(Records from a data collection)
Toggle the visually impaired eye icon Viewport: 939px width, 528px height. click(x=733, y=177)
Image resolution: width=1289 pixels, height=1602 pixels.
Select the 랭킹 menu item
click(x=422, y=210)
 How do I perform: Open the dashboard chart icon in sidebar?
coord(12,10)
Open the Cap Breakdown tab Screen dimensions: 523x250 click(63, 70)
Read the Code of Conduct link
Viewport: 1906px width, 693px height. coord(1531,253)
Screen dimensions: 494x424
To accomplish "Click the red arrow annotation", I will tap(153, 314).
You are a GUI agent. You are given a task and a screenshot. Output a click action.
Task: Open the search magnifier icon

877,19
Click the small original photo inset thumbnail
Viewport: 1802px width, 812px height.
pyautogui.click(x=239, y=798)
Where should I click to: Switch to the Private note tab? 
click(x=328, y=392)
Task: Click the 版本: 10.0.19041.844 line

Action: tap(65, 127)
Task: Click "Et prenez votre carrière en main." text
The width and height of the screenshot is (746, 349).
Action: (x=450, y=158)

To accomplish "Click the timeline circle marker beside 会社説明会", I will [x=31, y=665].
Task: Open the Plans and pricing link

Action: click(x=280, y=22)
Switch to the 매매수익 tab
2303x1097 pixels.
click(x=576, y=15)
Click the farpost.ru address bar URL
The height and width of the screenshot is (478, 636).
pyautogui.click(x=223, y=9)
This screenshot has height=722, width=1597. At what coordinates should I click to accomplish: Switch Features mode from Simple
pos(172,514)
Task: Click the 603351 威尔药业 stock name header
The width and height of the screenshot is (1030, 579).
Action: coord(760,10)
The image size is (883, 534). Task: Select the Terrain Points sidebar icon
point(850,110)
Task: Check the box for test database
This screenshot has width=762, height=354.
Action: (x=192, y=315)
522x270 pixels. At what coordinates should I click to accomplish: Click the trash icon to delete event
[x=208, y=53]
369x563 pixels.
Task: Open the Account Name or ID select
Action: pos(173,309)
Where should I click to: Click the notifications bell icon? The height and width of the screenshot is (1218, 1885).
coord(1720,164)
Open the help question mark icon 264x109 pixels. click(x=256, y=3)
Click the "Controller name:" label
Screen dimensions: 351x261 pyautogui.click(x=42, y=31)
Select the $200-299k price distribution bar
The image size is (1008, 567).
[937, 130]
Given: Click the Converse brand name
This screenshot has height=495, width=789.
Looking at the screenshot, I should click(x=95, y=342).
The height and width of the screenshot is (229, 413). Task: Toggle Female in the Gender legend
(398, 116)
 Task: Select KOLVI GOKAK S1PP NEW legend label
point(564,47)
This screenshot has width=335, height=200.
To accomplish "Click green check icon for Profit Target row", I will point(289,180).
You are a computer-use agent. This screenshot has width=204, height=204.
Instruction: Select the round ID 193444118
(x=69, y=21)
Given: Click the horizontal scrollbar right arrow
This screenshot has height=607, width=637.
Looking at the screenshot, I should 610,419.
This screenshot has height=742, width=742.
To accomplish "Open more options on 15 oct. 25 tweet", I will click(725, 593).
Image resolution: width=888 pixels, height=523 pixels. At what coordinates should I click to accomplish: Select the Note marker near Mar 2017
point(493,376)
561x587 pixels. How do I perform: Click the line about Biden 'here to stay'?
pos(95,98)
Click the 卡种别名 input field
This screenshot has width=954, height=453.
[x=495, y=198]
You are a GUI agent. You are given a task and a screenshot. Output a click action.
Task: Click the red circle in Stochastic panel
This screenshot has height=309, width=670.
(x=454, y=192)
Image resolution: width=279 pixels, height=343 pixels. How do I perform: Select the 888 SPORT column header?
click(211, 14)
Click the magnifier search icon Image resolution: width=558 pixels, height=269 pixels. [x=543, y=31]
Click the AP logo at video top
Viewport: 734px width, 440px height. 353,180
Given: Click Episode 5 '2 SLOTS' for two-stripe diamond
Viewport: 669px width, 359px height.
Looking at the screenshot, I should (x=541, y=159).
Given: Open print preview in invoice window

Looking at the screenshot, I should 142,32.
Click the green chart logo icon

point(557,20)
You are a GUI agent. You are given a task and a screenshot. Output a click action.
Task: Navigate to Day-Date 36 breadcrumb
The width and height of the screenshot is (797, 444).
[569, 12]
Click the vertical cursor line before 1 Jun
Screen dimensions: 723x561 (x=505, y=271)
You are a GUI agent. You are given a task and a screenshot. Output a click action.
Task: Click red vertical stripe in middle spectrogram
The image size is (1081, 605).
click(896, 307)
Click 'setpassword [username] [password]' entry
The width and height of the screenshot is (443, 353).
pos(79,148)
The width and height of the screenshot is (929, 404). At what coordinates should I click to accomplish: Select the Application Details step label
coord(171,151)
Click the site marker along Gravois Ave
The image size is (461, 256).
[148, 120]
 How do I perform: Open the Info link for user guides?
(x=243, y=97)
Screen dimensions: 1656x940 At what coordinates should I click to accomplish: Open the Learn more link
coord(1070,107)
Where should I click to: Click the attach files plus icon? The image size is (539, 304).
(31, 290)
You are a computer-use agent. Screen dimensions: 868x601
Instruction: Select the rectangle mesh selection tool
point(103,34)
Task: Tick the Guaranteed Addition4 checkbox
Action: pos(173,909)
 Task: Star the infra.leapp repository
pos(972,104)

__Aim of the task__:
Gather each line of the records that contains the string "header".

__Problem solution__:
Task: Click the 603351 威尔药业 stock name header
Image resolution: width=279 pixels, height=343 pixels. How do I perform: Select the 888 SPORT column header?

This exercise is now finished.